For many years CIDA was a proud beacon of Canadian vision and values in international development. In the early 1990’s the Official Development Assistance budget became one of the few federal pots for discretionary funding. Canada’s use of those funds as a tool for creating a better, more secure world unraveled into a tool for the domestic policy agenda. It became a constituency builder for the party in power. With the Harper government, it got worse. He tested his anti-abortion and contraception policy out in the guise of a mother and child health initiative. Minister Oda took control of programs that used to be within the authority of CIDA country directors and Vice Presidents. Delays caused by her micro-management stretched from weeks to months and months.  And choices about who got funded and who didn’t were arbitrary, not based on solid analysis and transparent policy principles.

CIDA could once be counted on to contribute to core funding of UN agencies and other international agencies. This government reduces their capacity by largely funding only specific projects instead  each with expensive reporting and oversight protocols.
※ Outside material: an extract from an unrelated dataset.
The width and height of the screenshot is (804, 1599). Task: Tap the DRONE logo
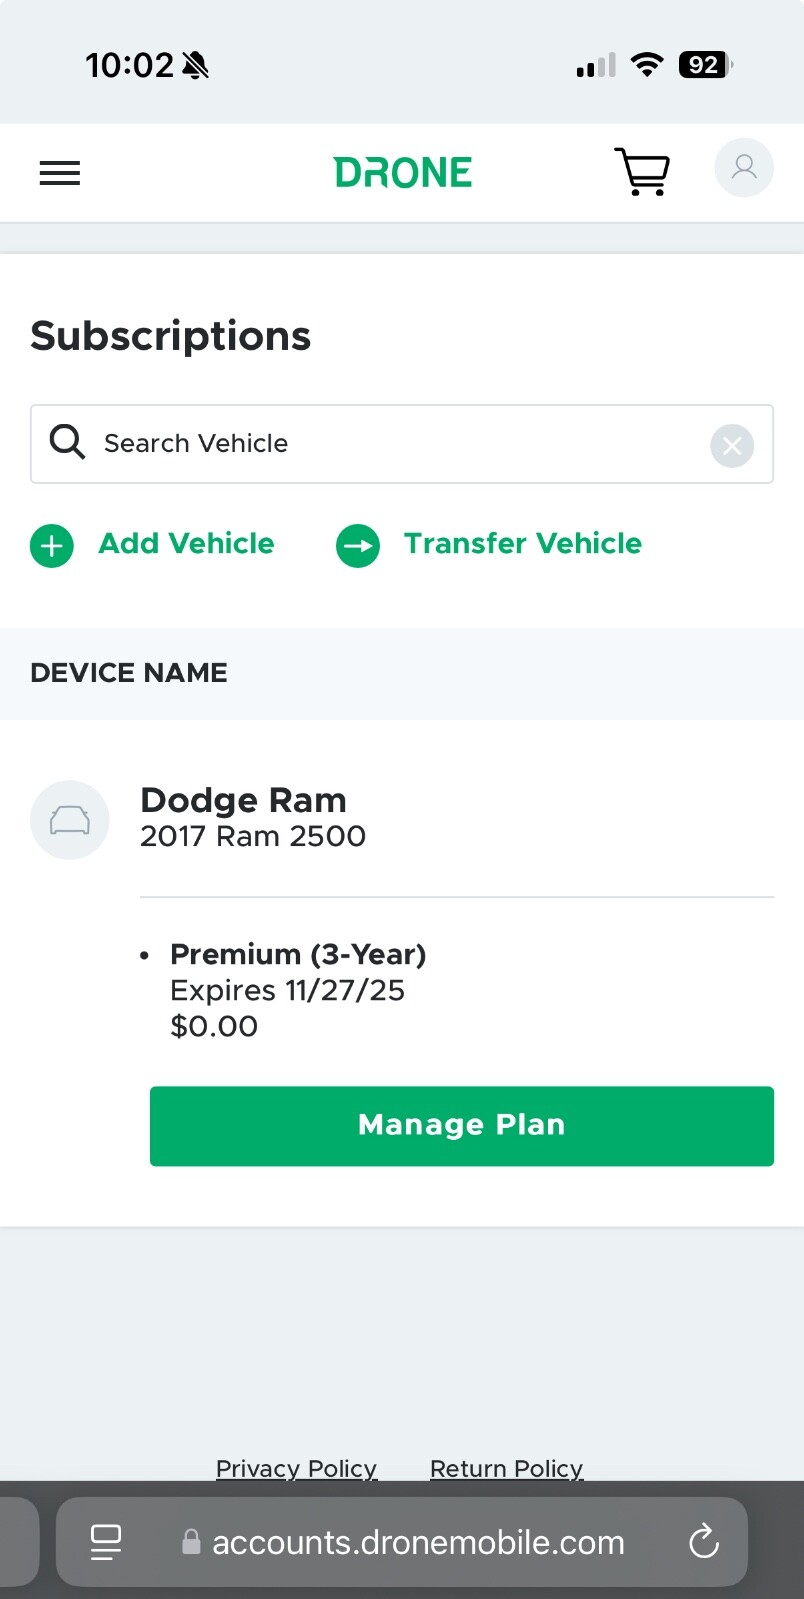(x=403, y=173)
In 2005, donor countries and developing countries signed the Paris Declaration on Aid Effectiveness to harmonize aid delivery and to focus on countries’ own desired results. The goal was to empower countries to set their own objectives with stringent requirements for due diligence. Canada signed the Declaration and then Oda promptly ignored it.

This is serious. In many developing countries there are tens of official donors in each major area of government like education and health and sometimes hundreds when you include other organizations such as foundations, non-governmental organizations and multilateral institutions. Each one has its own strategies and reporting systems.  Harper and Oda wanted Canadian flags on every Canadian funded school and road – eroding the confidence of citizens in their own government’s ability to govern and creating incentives for more roads and more schools…not faster movement of commercial goods or better educated kids.

If Harper wanted a profile for Canada, he should have built on Canada’s tradition of doing the right thing at the right level for real change regardless of recognition. He should have managed aid for development outcomes not for ribbon cutting and ersatz accountability …compliance checks on large numbers of idiosyncratic projects by mid level staff.

A responsible Canadian Government leads through partnership with others to promote innovative approaches to end poverty and promote peace. A Canadian government acts fast to move into areas of opportunity (like a democracy building agenda for Egypt.) And Canadian government is transparent about its interventions abroad what it is doing and where, reporting on what counts, not what can be easily counted or attributed to Canada only interventions.